Very nonchalantly, without batting an eye, my colleague responded, “Even if I were to have a near-death experience myself, I would conclude that I was hallucinating, rather than believe that my mind can exist independently of my brain.” He went on to add that dualism (the philosophical thesis that asserts mind and matter are independent substances, neither of which can be reduced to the other) is a false theory, and that there cannot be evidence for something that’s false.

This was a momentous experience for me, because here was an educated, intelligent man telling me that he will not give up materialism, no matter what. Even the evidence of his own experience would not cause him to give up materialism. I realized two things in that moment. First, this experience cured me of any impulse to argue these things with recalcitrant colleagues; it is pointless to argue with someone who tells me that his mind is already made up, and nothing I can say will change it.

Second, this experience taught me that it is important to distinguish between (a) materialism as an empirical hypothesis about the nature of the world, which is amenable to evidence one way or the other (this is the hallmark of a scientific hypothesis—that evidence is relevant for its truth or falsity) and (b) materialism as an ideology, or paradigm, about how things “must” be, which is impervious to evidence (this is the hallmark of an unscientific hypothesis—that evidence is not relevant for its truth).

My colleague believed in materialism not as a scientific hypothesis that, qua scientific hypothesis, might be false, but rather as dogma and ideology that “must” be true, evidence to the contrary notwithstanding.

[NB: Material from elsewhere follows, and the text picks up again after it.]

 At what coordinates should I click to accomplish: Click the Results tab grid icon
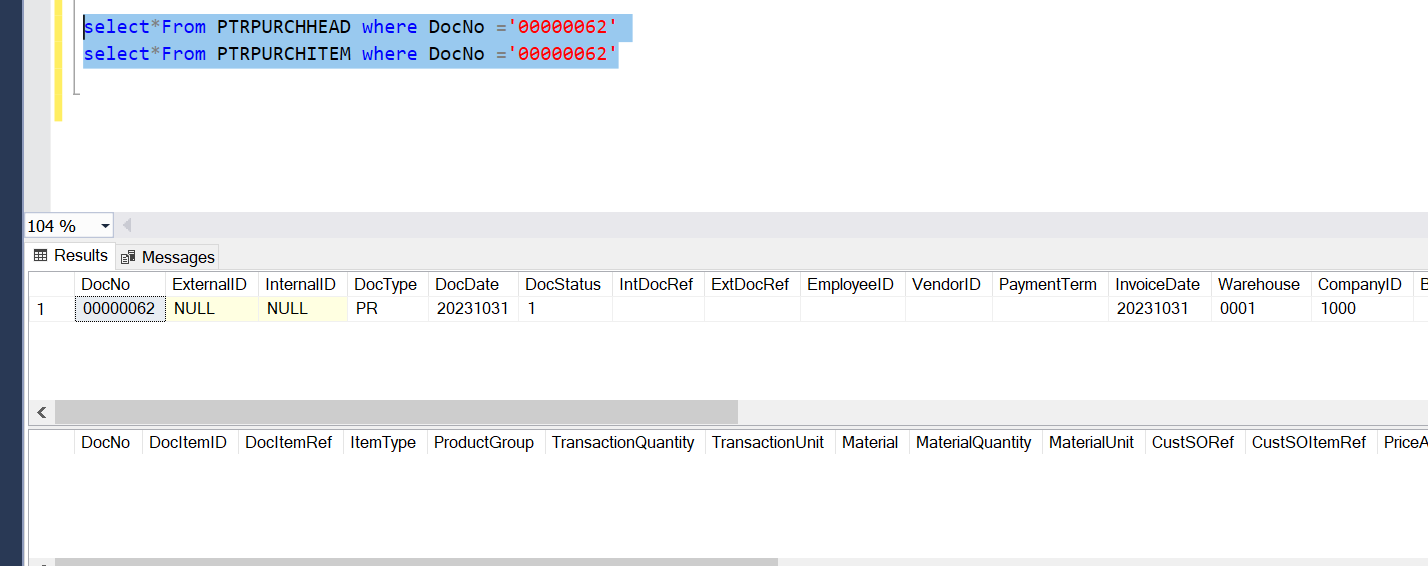41,256
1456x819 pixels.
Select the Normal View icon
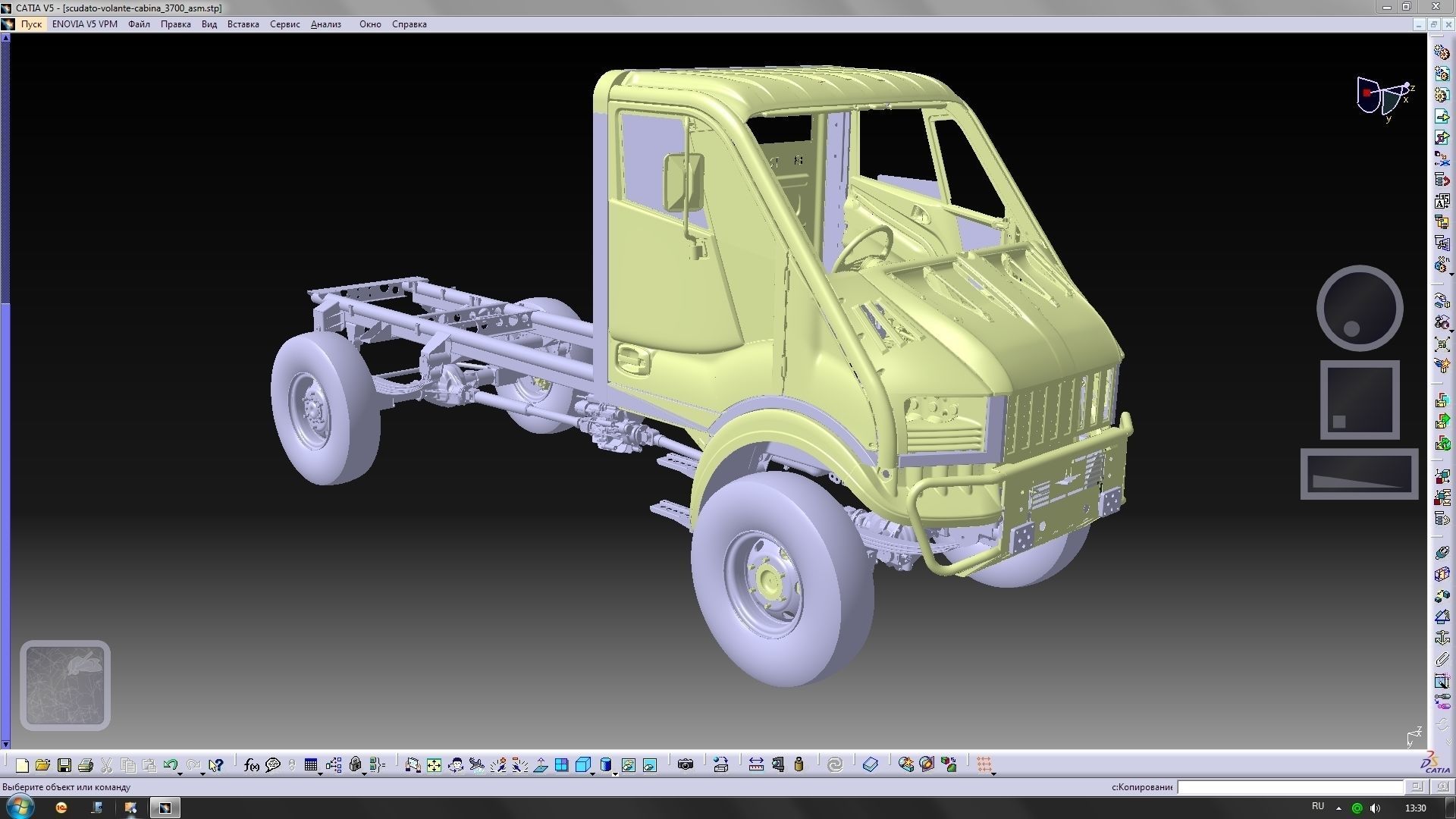pyautogui.click(x=540, y=764)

For him, materialism is the fundamental paradigm in terms of which everything else is explained, but which is not itself open to doubt.

I shall coin the term “fundamaterialist” to refer to those who believe that materialism is a necessary truth, not amenable to empirical evidence. I call it fundamaterialism to make explicit comparison with fundamentalism in religion. Fundamentalism connotes an attitude of certainty toward one’s core belief.

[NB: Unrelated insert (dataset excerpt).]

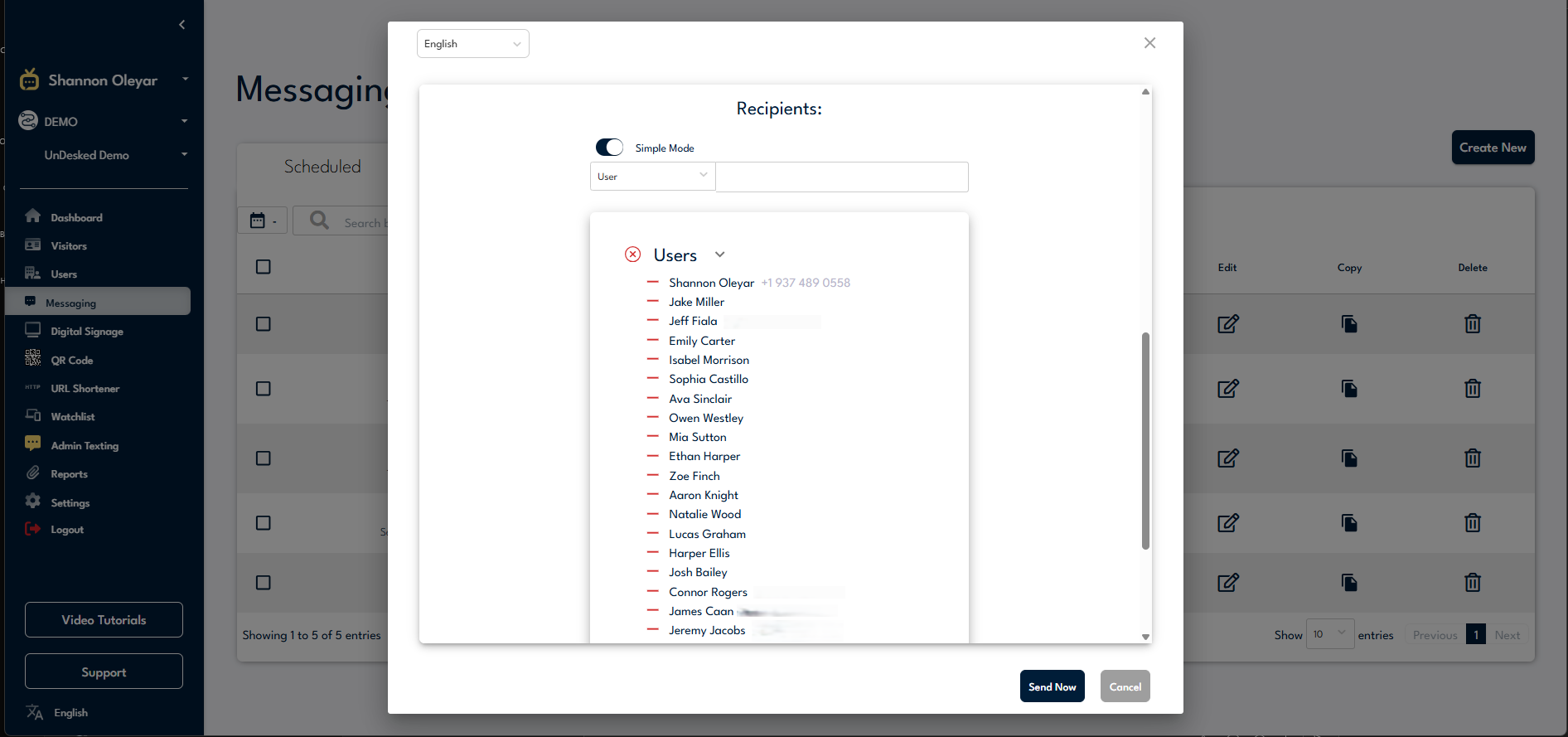Remove Emily Carter using the red minus icon

[x=653, y=341]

Just as the fundamentalist Christian is absolutely certain that the world was created in the manner described by The Bible (fossil evidence notwithstanding), so also the fundamaterialist is absolutely certain that there exists nothing that is not made up of matter or physical energy (NDE and other evidence notwithstanding). In fact, and this is the crucial point, their respective beliefs have nothing to do with evidence. As my fundamaterialist colleague put it, “There can’t be evidence for something that’s false.”

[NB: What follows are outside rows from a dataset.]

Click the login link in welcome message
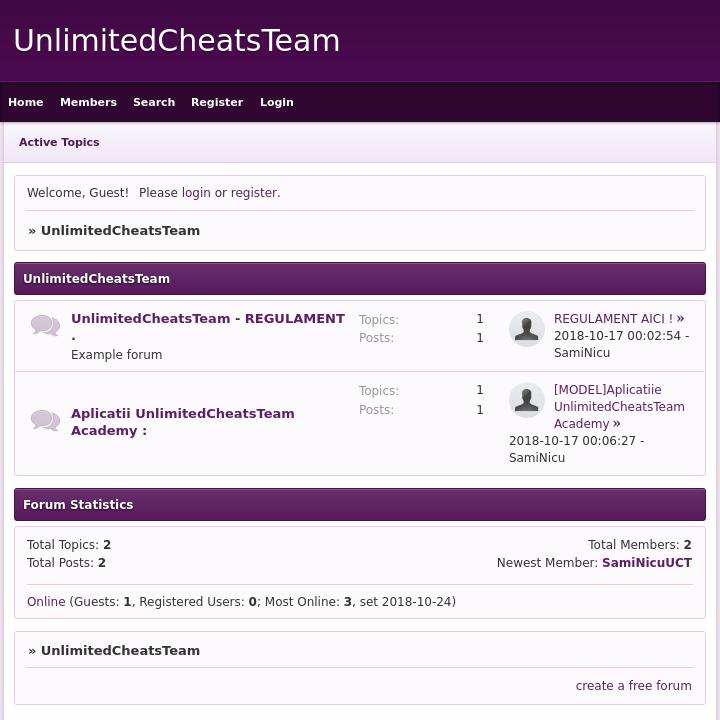196,193
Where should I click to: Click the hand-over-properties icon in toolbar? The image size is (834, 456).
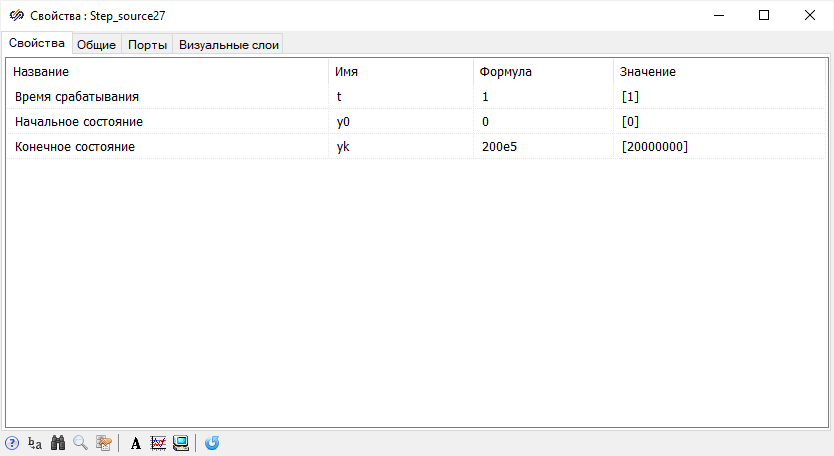(x=103, y=443)
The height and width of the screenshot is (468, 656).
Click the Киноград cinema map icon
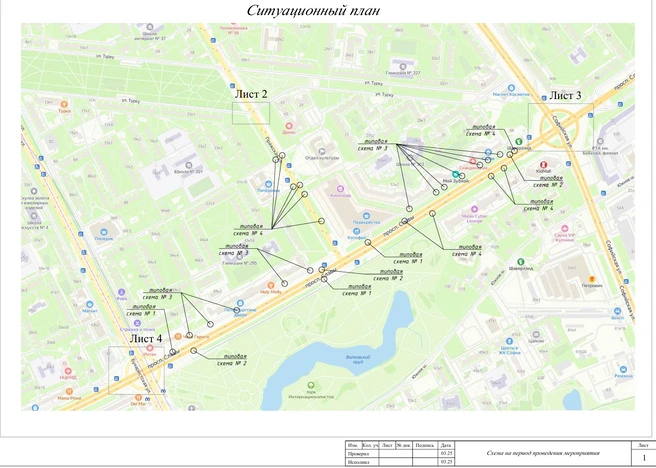(340, 189)
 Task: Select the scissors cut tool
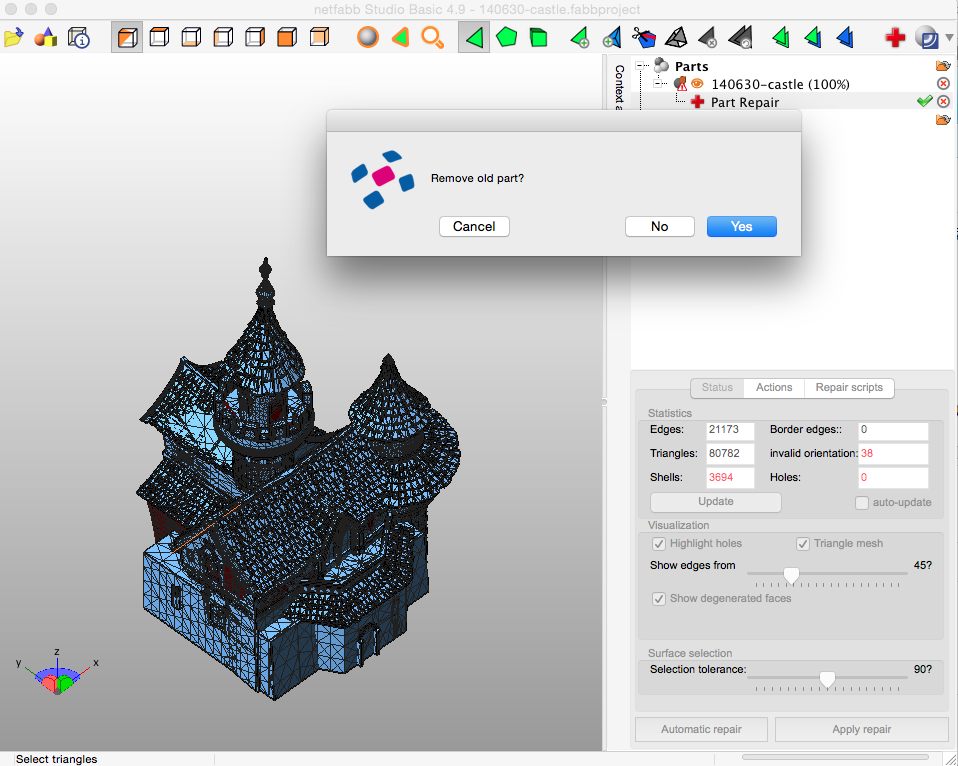pos(643,37)
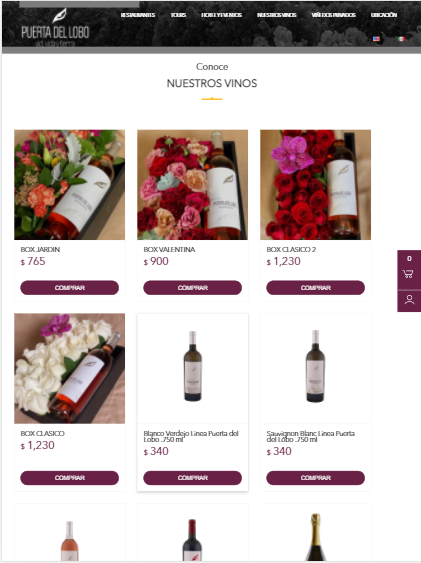Open the shopping cart icon
This screenshot has width=421, height=563.
(408, 274)
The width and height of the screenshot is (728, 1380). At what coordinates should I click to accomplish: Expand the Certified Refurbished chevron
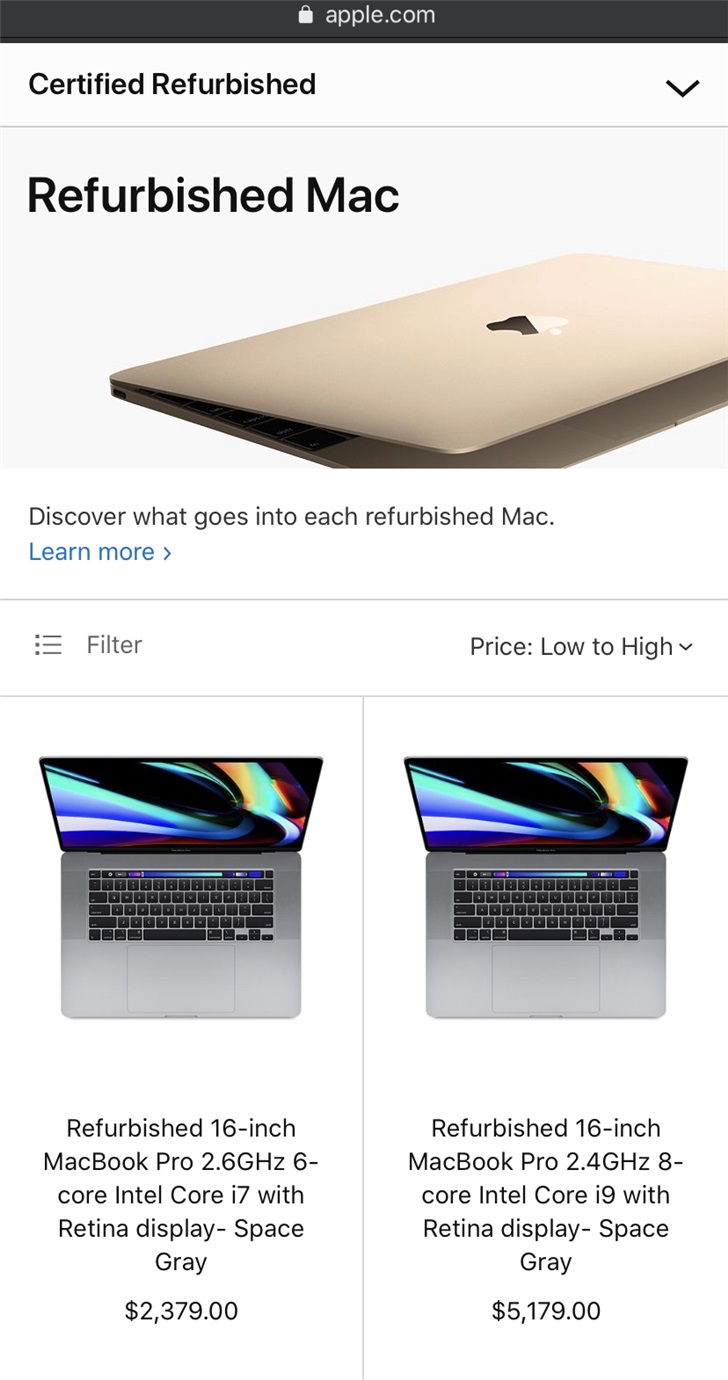point(682,88)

With respect to (a), materialism held as an empirical hypothesis about the world, the evidence against it is overwhelming. With respect to (b), materialism held as an ideology, evidence against it is logically impossible. A complicating factor is that the fundamaterialist typically holds the metabelief that his belief in materialism is not ideological, but empirical. That is, he misclassifies himself under (a), while his behavior clearly falls under (b).

The debunker and skeptic believe they are being “scientific” in ignoring and rejecting the evidence against materialism. But when asked what kind of evidence it would take to convince them that materialism is empirically false, they are, like my colleague, usually at a loss for what to say.

 

If they are not familiar with the data, they will come up with a criterion of evidence that in fact has already been met. When it is pointed out that there exist many well-documented cases that satisfy the proposed criterion, they will simply make the criterion more stringent, and at some point they cross the line between the reasonable demand for scientific evidence and the unreasonable (and unscientific) demand for logical proof.

With permission from the Journal of Near-Death Studies. 

Dr. Neal Grossman has a Ph.D. in the history and philosophy of science from Indiana University, and is an associate professor at the University of Illinois, Chicago. His special interests are Spinoza, mysticism, and the epistemology of parapsychological research.